Economia

Lo spread torna a salire ma è quello dei prezzi che preoccupa l'Italia

Si allarga la forbice d'inflazione con il resto dell'eurozona, con ricadute sui titoli pubblici

Lo spread torna a salire ma è quello dei prezzi che preoccupa l'Italia

Quasi per un riflesso condizionato, l'occhio cade sempre lì, sul famigerato spread tra Btp e Bund. Mai stata una delizia, il differenziale di rendimento tra i nostri titoli decennali e quelli tedeschi è la croce che periodicamente dobbiamo sopportare. In questi giorni è risalito a 170 punti, top da un mese e valore più che doppio rispetto ai 97 con cui si era chiuso il 2015. Insomma, meglio non distrarsi troppo. Anche perchè c'è un altro spread, molto più negletto ma altrettanto maligno, che non bisogna perdere di vista: quello sull'inflazione.

L'Istat ha certificato mercoledì scorso che l'Italia ha chiuso il 2016 in deflazione, a causa di prezzi scesi dello 0,1%. Ciò ha provocato un allargamento, finora mai visto, della forbice col resto dell'eurozona dove l'inflazione media è stata pari all'1,1%. Ma lo scarto di 1,2 punti percentuali rispetto a Eurolandia schizza a quota 1,8 se il confronto viene circoscritto alla Germania (1,7% il tasso d'inflazione). Ed è proprio da quest'ultimo disallineamento che potrebbero derivare grossi problemi se il nostro Paese non riuscirà ad agganciare il treno della reflazione.

Da tempo, i tedeschi lamentano i danni al risparmio privato, ai margini delle banche e agli utili di assicurazioni e fondi pensione provocati dalla politica monetaria ultra-distensiva della Bce. Spalleggiato da una nutrita schiera di politici (su tutti, il ministro-falco delle Finanze, Wolfgang Schaeuble), industriali e banchieri, il presidente della Bundesbank, Jens Weidmann, ha chiesto a più riprese a Mario Draghi di cambiare rotta. Finora, l'ex governatore di Bankitalia ha tenuto duro. E, forte della maggioranza di colombe presenti nel board, ha strappato in dicembre un'estensione fino alla fine di quest'anno del quantitative easing, seppure in una versione resa meno aggressiva dalla diminuzione dell'entità degli acquisti mensili (dagli attuali 80 a 60 miliardi, a partire da aprile). Per l'Italia è una sorta di polizza sulla vita. Con il difetto che non è garantita al 100%. Il pressing della Germania, sollecitato dalla rapida risalita dell'inflazione (in novembre era ancora allo 0,8%) e dall'appuntamento settembrino con le urne, si farà infatti nelle prossime settimane ancora più intenso.

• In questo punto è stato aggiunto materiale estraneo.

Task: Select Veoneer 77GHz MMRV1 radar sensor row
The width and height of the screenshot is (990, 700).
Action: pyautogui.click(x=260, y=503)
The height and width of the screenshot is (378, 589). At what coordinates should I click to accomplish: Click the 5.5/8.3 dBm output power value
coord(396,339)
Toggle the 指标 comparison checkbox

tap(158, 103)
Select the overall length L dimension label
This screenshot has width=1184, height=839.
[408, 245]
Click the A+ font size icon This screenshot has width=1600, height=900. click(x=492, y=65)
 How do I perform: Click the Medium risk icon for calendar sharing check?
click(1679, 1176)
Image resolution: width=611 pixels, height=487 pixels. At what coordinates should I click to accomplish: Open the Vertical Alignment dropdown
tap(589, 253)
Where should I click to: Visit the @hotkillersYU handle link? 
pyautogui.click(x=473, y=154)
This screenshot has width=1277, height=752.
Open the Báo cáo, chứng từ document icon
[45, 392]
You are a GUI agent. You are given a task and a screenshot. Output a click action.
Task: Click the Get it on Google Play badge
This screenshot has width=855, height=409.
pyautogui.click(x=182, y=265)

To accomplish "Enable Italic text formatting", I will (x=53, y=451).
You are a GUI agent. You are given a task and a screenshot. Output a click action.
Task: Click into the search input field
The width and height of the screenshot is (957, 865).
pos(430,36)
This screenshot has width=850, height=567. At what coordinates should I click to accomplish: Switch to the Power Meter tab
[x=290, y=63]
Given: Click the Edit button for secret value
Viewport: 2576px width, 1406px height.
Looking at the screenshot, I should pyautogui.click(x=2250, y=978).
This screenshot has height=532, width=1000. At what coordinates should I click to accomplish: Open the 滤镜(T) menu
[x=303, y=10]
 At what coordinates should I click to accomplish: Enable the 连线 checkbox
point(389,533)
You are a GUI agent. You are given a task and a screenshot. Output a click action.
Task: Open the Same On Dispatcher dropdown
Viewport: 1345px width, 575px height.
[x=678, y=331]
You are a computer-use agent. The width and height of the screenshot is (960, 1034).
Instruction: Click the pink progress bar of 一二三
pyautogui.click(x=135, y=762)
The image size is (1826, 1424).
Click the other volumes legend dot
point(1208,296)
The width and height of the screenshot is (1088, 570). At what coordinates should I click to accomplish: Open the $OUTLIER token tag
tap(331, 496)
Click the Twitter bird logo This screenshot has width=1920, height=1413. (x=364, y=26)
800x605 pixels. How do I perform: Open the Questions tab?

C'è solo da sperare che la linea Maginot di Draghi regga. Se dovesse cadere, sarebbero guai. Il Paese rischierebbe di finire nel mirino dei mercati per almeno due motivi: l'elevato livello d'indebitamento e le scarse prospettive di crescita. Sempre che non si complichi qualche altro dossier caldo (banche e riforma elettorale). Significherebbe pagare tassi d'interesse più alti, e resi ancora più pesanti dalla deflazione. Del resto, anche negli ultimi anni, il Tesoro ha visto diluito l'effetto Bce proprio a causa dell'assenza di pressioni inflazionistiche. Un esempio? Nel 2011, già nel pieno della crisi del debito sovrano, i Btp decennali rendevano il 4,75, ma a fronte di un'inflazione al 2,64% il rendimento reale era del 2,11%. Nel 2014, il tasso è sceso al 3,10% con prezzi al consumo allo 0,5% che hanno portato il rendimento reale al 2,60%. In sostanza, un onere maggiore per le casse dello Stato rispetto a tre anni prima.

La situazione è già più complicata, e lo dimostra il fatto che i rendimenti del decennale sfiorano il 2% proprio in considerazione del fatto che i mercati non ragionano più sulle aspettative d'inflazione. La risalita dei prezzi, complice il rincaro del petrolio e la politica economica che Trump intende persguire, è ormai un dato di fatto. Tranne in Italia.

Dove l'inflazione non c'è, ma ne paghiamo comunque il dazio.